**Stored items**
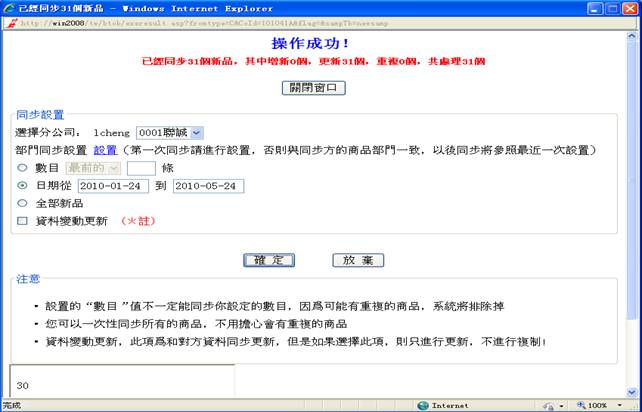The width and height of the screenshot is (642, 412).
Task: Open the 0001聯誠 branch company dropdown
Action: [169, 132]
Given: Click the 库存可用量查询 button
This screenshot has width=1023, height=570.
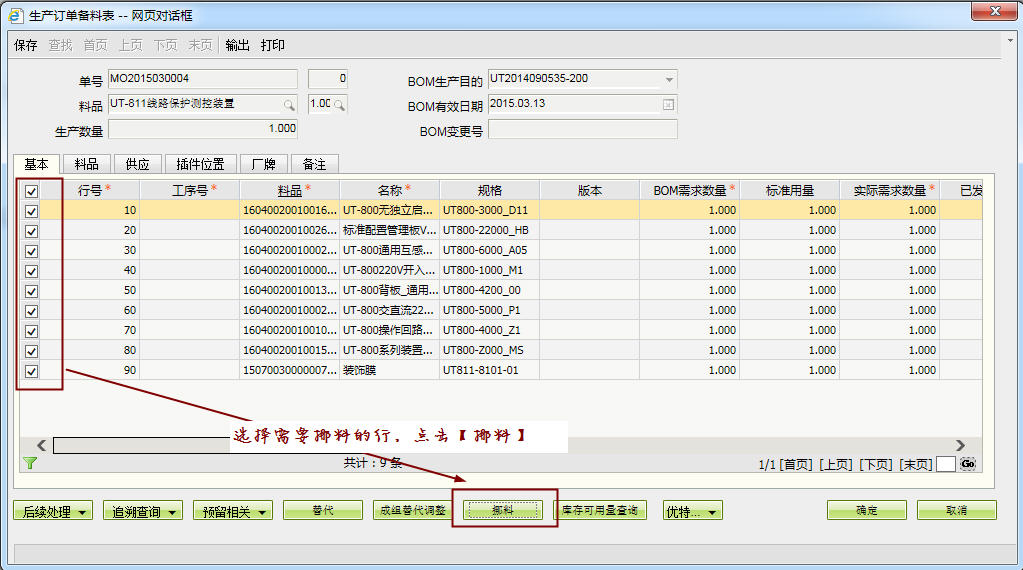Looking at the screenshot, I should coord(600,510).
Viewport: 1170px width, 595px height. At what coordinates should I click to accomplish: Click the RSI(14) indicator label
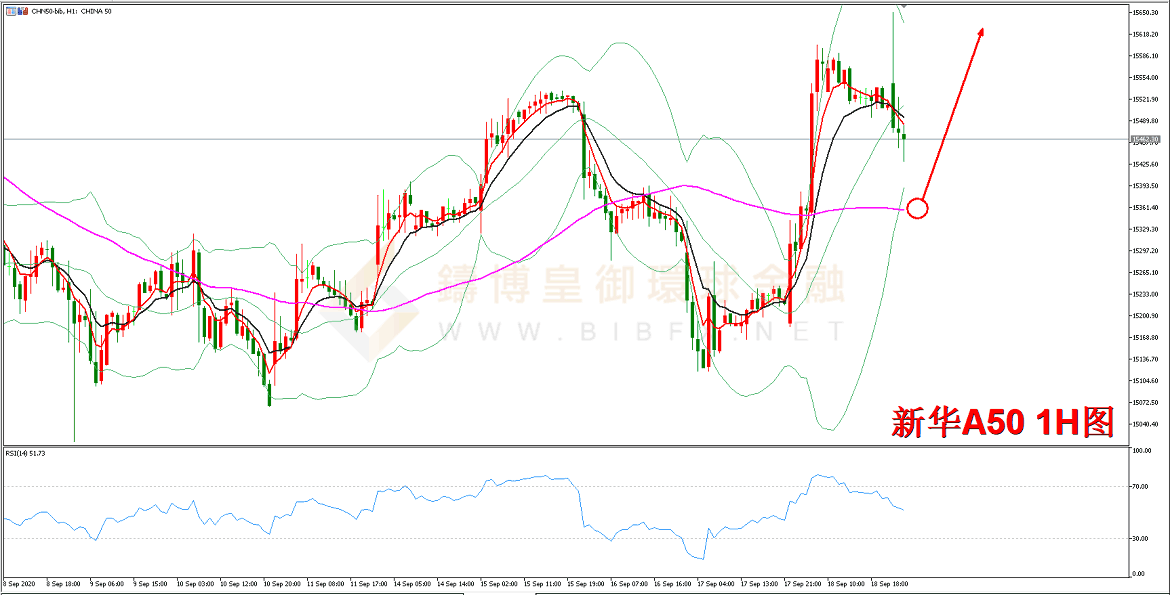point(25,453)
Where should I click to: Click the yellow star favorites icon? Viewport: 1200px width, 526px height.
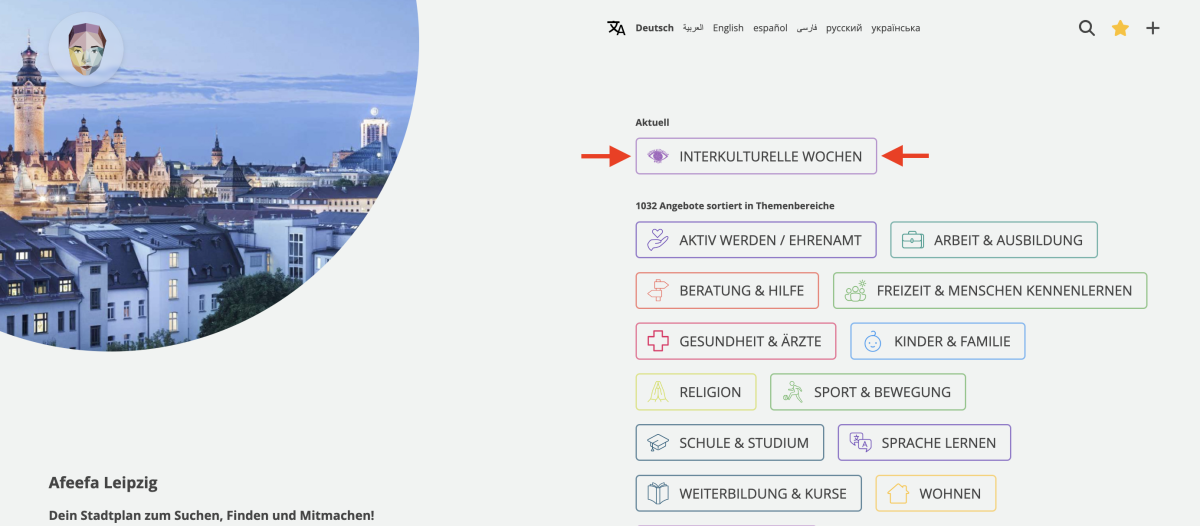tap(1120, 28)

**EXERCISE PROMPT**
The range to print runs from the line with "This screenshot has width=1023, height=570." through the last line of the entries, both included; keep it exact and skip the pictures.

**WRITTEN REPLY**
This screenshot has width=1023, height=570.
Looking at the screenshot, I should coord(600,510).
Viewport: 1170px width, 595px height. At what coordinates should I click to accomplish: Click the RSI(14) indicator label
point(25,453)
Where should I click to: Click the yellow star favorites icon? Viewport: 1200px width, 526px height.
tap(1120, 28)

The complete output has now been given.